WVYC-FM
- York, Pennsylvania; United States;
- Broadcast area: York, Pennsylvania
- Frequency: 88.1 MHz
- Branding: 88.1 WVYC-FM York

Programming
- Format: Freeform, Alternative
- Affiliations: Associated Press News Service, Pennsylvania Assoc of Broadcasters

Ownership
- Owner: York College of Pennsylvania; (York College of PA);

History
- First air date: November 18, 1976
- Former call signs: WYCP
- Former frequencies: 88.1 MHz (1976–1996), 99.7 MHz (1996–2013)
- Call sign meaning: We're the Voice of York College

Technical information
- Class: D
- ERP: 36 watts
- HAAT: 121 feet
- Transmitter coordinates: 39°56′48″N 76°43′42″W﻿ / ﻿39.9466°N 76.7282°W

Links
- Webcast: Listen Live
- Website: http://wvyc.ycp.edu

= WVYC =

WVYC is a college radio station licensed by the Federal Communications Commission (FCC) to serve the community of York, Pennsylvania, United States. The station broadcasts from the Robert V. Iosue Student Union Building on the campus of York College of Pennsylvania in York.

==History==
The station began broadcasting on 88.1 MHz on November 18, 1976, with the inauguration of College President, Robert V. Iosue. The broadcast day was from 4pm to midnight. By the mid 80s through the early 2000s, the station aired from 8am to 1am. The broadcast day eventually expanded with the station now on the air 24/7/365.

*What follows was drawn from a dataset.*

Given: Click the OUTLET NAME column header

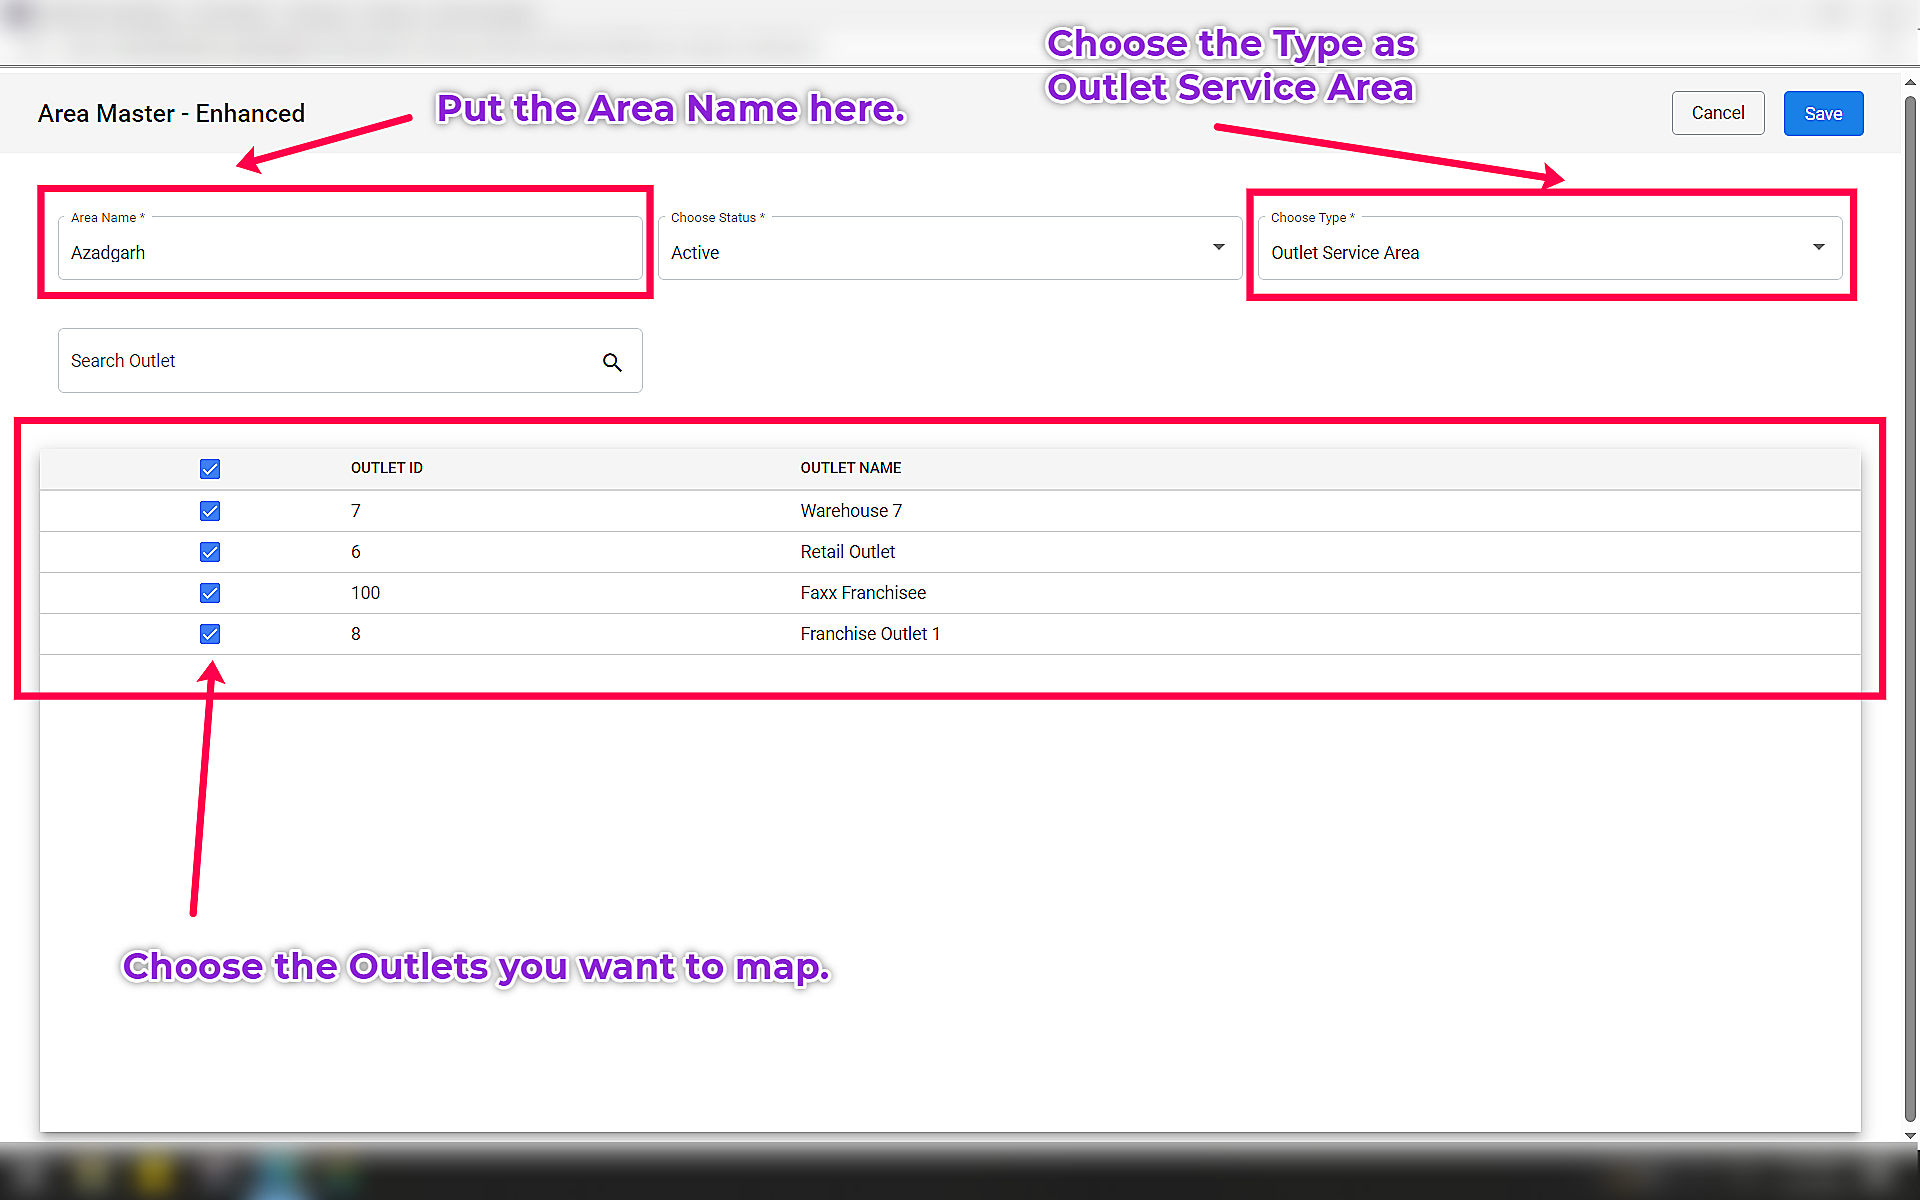Looking at the screenshot, I should (850, 468).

WVYC is a class D non-commercial, educational FM radio station. It broadcasts a free-form alternative music block format, including modern Hip hop, Indie rock, Alternative rock, Electronic Music, Alt-Country & Classic rock.

==Operation==
WVYC is a member of the Associated Press. The station produces and broadcasts a variety of music, and public affairs programs. WVYC is a member of the Pennsylvania Association of Broadcasters.

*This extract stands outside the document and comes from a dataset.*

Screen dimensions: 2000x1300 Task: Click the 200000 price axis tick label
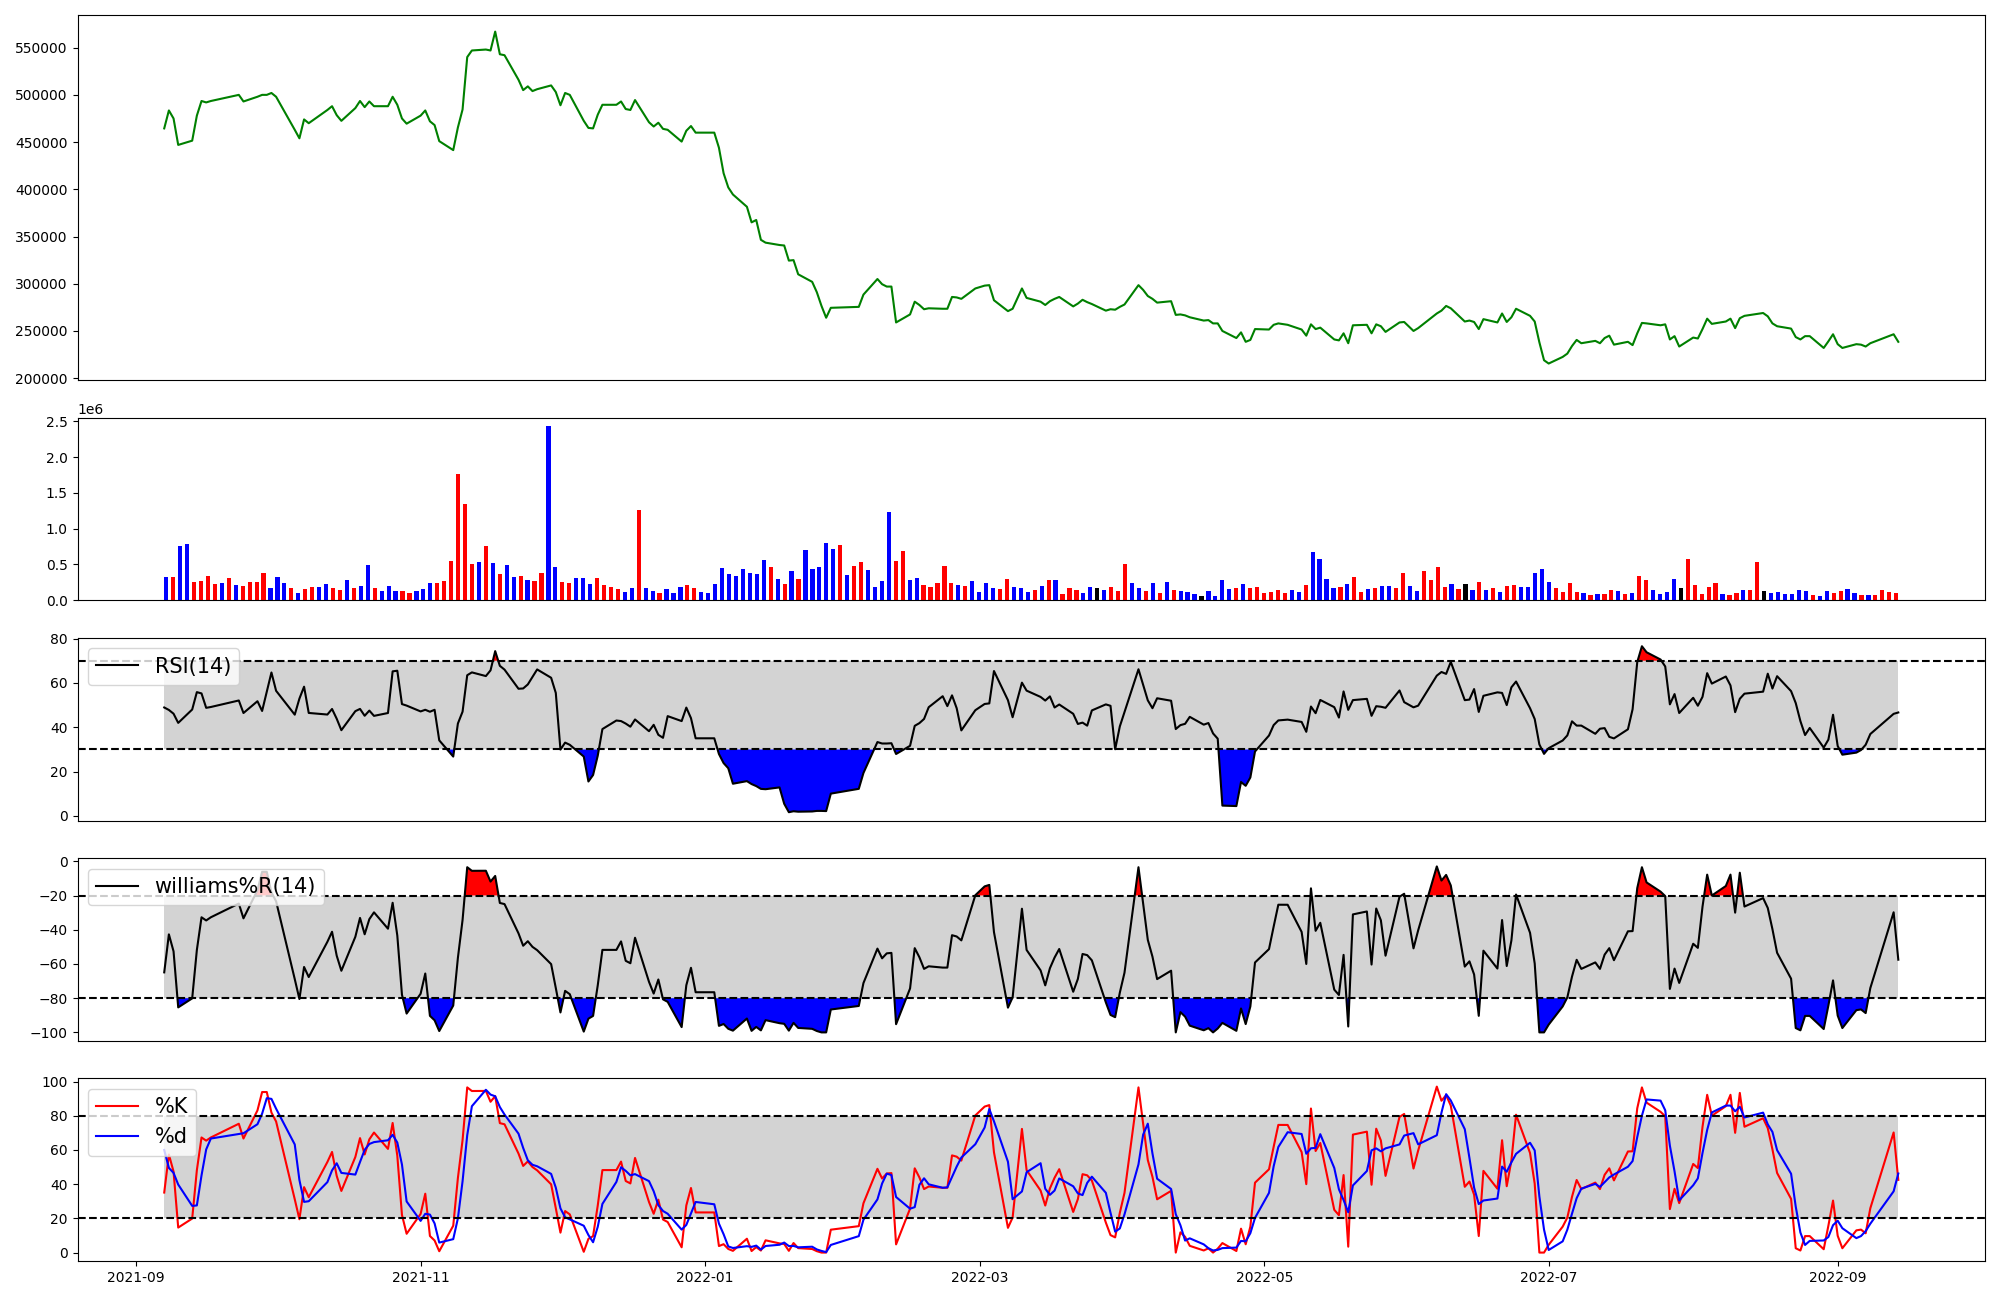[41, 379]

The station is licensed to York College and operates as a division of the School of Arts, Communication and Global Studies.

Radio Station Managers:

Tom Gibson-1976 to 2013

Jeffrey Schiffman: 2013 to 2026

Brian Gregory: 2026 - Present

==Staff and events==
WVYC has also recently been hosting free, all ages live music events on the college campus to bring exposure and promotion to York-Harrisburg-Lancaster-Carlisle musical acts.